Ci riesce Harmony Corine ,in "The Lotus Community Workshop", nel montaggio parallelo dinamizzato su una narrazione non lineare , in cui il trait d'union del sound da videogames pare essere esso stesso lo zucchero filato paventato dal guru ex-batman Kilmer (sicuramente più riuscito nel personaggio agente in questo set) , una quarta dimensione digitale tanto illusoria quanto comoda , mai come oggi oppio dei popoli (altro che le marxiane dinamiche mistiche) risiedente in una tecnologia che, lontana dalla funzionalità volta a volere essere supporto per l'uomo del post-secondo dopoguerra,pare ora sempre più puntare sulla logica del duplicato ; una visione pessimistica subito bilanciata dal secondo cortometraggio ,"Chronoeye" di Aleksei Fedorchenko ,dove in un eccessivamente conclusivo racconto su una macchina del tempo non capace di trasportare fisicamente ma solo di mostrare a pillole (ottima metafora dell'intangibilità del tempo che appena ve ne si coglie il concetto è esso stesso a portarcelo via) vede il prevedibile emergere finale di un carattere gioviale e propenso alla vita,ma fino a quel momento introverso e represso,di un giovane abbastanza vecchio Emmet Brown privo di Marty,grazie al "futuro" rappresentato dalla bella e non acerba Darya Ekamasova che lo sottrarrà dall'improducente sguardo ad un passato ormai improduttivo ; un moralismo narrato bene ma poco interessante se non nel visuale implicito "effetto Droste" proposto come sguardo su un'infinita ricerca fine a se stessa.
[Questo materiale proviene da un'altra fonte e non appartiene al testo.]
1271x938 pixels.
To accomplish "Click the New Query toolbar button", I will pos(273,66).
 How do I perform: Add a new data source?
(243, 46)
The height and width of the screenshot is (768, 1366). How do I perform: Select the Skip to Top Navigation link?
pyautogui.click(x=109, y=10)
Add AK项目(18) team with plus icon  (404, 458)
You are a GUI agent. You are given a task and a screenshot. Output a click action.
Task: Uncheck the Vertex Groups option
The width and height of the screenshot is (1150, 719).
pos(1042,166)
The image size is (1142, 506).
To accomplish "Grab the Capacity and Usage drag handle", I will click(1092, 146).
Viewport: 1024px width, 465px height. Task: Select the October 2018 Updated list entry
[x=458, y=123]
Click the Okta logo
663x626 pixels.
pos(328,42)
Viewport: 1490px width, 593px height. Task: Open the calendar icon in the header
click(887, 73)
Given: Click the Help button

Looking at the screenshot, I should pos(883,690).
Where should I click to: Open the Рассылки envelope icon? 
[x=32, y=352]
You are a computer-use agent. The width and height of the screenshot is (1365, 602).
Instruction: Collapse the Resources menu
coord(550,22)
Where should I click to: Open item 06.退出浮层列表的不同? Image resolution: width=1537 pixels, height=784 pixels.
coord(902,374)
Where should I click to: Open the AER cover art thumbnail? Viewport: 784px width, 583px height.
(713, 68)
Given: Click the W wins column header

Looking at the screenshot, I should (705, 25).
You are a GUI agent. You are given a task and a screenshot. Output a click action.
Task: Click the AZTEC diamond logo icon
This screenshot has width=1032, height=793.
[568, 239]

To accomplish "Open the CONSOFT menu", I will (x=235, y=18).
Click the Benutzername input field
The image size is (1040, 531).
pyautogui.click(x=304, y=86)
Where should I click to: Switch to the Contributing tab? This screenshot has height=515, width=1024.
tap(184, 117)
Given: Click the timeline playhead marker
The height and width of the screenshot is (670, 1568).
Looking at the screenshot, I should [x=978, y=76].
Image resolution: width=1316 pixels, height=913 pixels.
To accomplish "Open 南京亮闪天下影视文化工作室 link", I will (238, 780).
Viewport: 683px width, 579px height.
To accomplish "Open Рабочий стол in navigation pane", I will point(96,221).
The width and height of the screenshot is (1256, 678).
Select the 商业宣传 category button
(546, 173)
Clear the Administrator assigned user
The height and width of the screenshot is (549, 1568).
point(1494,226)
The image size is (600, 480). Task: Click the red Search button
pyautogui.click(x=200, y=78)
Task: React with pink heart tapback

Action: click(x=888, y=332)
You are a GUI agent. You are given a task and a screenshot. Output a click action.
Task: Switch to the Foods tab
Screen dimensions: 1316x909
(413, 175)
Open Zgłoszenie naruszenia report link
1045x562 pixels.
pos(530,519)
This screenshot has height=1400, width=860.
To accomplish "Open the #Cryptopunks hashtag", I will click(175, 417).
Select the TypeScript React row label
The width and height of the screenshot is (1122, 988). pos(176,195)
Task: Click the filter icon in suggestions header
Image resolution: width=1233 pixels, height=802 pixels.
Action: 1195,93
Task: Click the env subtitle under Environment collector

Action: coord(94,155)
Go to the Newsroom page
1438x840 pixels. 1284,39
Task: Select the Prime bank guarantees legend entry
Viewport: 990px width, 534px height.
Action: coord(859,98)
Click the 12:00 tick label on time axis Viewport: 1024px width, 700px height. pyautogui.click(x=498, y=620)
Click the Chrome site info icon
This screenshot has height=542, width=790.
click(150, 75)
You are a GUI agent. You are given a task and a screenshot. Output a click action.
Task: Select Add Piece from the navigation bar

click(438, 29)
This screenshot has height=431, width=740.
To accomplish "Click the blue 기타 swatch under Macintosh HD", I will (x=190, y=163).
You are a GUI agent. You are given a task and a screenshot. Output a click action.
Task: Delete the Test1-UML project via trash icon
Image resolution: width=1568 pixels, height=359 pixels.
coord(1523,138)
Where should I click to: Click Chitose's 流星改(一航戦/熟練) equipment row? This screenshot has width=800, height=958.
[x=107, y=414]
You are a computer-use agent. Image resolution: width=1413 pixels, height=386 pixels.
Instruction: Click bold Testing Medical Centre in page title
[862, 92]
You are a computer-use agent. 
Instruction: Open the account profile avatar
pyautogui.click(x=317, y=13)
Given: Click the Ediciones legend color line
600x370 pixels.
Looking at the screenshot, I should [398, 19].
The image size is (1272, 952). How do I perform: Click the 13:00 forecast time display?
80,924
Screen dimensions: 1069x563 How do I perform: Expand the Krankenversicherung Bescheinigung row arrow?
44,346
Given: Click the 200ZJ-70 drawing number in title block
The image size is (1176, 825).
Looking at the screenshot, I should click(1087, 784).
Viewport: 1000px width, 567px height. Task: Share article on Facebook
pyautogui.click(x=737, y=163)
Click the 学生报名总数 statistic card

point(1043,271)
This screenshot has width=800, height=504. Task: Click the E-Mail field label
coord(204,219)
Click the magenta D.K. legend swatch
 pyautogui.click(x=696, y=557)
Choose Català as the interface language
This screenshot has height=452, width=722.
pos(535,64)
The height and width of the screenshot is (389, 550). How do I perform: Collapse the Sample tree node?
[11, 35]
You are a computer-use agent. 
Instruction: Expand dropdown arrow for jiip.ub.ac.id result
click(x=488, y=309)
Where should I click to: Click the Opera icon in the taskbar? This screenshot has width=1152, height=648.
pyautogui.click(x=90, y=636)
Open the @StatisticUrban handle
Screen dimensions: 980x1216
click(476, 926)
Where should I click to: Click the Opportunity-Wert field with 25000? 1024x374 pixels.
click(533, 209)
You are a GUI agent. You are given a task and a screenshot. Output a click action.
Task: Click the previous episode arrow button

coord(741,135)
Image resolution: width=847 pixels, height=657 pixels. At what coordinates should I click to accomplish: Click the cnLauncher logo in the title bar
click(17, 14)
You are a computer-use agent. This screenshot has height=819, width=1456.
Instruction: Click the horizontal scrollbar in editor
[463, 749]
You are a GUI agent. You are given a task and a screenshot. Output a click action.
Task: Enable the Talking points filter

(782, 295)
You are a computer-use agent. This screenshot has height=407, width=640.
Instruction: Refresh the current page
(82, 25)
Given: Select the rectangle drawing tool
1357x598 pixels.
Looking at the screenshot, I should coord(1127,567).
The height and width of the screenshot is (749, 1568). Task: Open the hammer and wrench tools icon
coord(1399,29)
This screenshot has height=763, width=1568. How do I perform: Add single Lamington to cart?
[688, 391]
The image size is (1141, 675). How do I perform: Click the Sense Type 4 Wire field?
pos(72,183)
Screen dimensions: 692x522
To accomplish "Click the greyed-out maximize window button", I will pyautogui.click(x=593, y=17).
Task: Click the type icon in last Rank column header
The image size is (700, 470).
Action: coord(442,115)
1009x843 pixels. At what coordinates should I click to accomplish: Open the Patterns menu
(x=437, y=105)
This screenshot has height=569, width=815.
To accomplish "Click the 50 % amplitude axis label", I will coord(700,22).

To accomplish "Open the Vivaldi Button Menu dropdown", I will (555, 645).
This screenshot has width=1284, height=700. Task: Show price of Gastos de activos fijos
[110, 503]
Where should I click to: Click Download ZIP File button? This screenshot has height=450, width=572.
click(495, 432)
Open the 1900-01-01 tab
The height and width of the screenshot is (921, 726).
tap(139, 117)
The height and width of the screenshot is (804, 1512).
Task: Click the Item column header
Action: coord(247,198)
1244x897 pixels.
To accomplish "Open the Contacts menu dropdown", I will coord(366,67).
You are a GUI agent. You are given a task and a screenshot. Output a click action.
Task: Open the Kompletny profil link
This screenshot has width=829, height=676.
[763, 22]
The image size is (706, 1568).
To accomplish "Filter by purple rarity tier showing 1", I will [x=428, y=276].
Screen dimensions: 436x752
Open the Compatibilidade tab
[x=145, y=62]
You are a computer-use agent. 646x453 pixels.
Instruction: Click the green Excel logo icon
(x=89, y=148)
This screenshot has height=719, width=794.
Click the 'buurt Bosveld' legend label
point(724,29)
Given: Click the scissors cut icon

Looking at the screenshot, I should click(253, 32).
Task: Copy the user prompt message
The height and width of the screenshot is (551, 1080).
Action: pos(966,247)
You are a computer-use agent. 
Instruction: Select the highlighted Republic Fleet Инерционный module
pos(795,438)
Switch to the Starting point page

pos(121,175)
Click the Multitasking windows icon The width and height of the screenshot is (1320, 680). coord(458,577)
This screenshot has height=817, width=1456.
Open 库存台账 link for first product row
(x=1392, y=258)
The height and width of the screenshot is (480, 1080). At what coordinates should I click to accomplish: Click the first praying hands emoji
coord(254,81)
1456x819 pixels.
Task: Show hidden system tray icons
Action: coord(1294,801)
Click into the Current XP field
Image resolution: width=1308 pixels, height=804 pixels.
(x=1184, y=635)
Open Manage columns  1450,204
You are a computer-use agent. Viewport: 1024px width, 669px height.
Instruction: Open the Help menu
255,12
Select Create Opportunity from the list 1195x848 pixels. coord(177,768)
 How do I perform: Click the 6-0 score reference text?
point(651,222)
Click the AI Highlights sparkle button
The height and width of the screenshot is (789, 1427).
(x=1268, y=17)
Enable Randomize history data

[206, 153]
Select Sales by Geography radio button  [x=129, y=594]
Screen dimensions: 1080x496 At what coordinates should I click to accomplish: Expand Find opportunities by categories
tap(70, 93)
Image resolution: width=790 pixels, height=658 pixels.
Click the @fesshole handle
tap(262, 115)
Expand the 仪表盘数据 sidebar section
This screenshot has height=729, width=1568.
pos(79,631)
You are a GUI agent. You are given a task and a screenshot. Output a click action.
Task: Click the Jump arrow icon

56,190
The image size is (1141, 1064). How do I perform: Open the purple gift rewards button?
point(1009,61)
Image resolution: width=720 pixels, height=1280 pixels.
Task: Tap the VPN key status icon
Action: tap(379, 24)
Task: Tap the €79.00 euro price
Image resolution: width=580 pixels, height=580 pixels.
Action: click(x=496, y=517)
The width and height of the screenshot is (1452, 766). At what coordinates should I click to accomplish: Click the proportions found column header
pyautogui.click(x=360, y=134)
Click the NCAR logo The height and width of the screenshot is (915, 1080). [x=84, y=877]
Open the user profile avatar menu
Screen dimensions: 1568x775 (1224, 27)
L'ultimo prodotto audiovisivo , "Fawns" di Jan Kwiecinski, è assolutamente connotabile per quello che è ,cioè l' opera di un giovane, figlio dell'apologia del tecnicismo ,che vuole un Cinema fossilizzato nel puntare sull'essere il più possibile "cinematografico" ,un affondare nell' autoreferenzialismo che obbliga a vedere ristretto claustrofobicamente il campo del "ben fatto"nell'unico ambito della "buona qualità" tecnica.
E' comunque il migliore dei tre e ,nonostante la ricerca dell'inquadratura originale a tutti i costi,forse non sa di aver vinto nella sequenza finale ,dove i cerbiatti del titolo nascondono ciò che sta oltre alla loro (dei tre ragazzi protagonisti) ritrovata razionalità ove possono ora poggiare i piedi , per allontanarsi dal(a partire dal) loro catartico viaggio ,privi di cappelli piumati da indiani,colti nello sguardo finale di ciò che finalmente (nella dimensione più complicata di tutte : la propria ),sono riusciti a trovare : qualcuno da salvare.